Pre-paying a mortgage?
This entry was posted on 6/9/2007 9:39 PM and is filed under uncategorized.
I've been asked if it makes sense to make pre-payments on a mortgage? Disregarding income taxes for the moment, it usually does. If you have $10,000 earning interest of say 3 percent, and your mortgage has a rate of 6.5%, you "earn" an additional 3.5% by investing the $10,000 into your mortgage. The money you will save over the life of the mortgage, will give you a return of 6.5% on your $10,000. Not having to pay interest of 6.5% is the same as earning it. One problem with doing this is you can't easily get your $10,000 back out of your mortgage if you decide you need it.
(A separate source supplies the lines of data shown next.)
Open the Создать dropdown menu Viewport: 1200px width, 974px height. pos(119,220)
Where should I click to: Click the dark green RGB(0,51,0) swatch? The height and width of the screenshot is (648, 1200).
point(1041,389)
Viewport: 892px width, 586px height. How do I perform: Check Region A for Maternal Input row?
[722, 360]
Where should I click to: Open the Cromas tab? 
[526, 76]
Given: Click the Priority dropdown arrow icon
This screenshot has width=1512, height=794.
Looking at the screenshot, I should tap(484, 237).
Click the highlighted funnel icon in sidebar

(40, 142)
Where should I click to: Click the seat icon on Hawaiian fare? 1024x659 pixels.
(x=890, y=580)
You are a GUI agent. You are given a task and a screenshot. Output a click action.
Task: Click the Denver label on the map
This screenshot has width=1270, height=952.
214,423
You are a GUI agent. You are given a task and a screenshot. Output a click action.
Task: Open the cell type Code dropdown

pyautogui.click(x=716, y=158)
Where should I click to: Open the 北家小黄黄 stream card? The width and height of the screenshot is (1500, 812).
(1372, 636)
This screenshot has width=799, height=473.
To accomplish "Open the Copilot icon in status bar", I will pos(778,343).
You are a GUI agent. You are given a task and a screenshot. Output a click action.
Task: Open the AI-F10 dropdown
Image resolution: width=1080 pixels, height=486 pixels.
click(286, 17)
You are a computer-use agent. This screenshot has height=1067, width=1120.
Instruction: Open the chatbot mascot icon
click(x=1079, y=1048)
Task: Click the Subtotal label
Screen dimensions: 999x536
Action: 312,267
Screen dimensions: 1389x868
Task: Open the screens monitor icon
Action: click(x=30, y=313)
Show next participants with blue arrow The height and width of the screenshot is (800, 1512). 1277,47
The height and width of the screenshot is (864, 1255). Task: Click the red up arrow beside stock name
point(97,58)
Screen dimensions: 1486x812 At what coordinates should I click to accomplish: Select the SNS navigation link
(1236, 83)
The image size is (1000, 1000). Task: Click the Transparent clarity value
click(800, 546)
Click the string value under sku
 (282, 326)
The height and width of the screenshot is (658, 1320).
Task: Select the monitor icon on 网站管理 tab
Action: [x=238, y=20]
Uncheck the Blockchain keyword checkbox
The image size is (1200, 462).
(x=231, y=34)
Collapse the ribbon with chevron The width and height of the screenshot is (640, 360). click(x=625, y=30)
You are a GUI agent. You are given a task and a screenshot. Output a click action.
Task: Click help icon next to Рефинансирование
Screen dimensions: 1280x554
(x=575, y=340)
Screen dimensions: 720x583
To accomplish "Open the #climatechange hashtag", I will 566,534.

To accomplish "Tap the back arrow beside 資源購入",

Taking income taxes into account complicates the situation. Not having to pay taxes on the 3% earnings of the $10,000 lowers your taxes by let's say $45/year. Not being able to deduct the interest on $10,000 of mortgage, raises your taxes by about $95/year, so you lose $50/year here, but that is offset by you earning an additional $350/year. I assumed a 15% tax bracket here, so I think we can say, income taxes reduce the benefits I wrote about in the first paragraph, but only by 15%. So in this case, you only got 85% (1.00 - .15) of the benefit. If your tax bracket is higher and/or you pay state income taxes, your benefit will be reduced more. Also, a lot of people don't itemize, so a lost mortgage deduction, is irrelevant, which would mean, pre-paying your mortgage lowers your income taxes since your interest income is less.
Debt isn't everything some people claim it is. The value of its write-off is in many cases, overstated.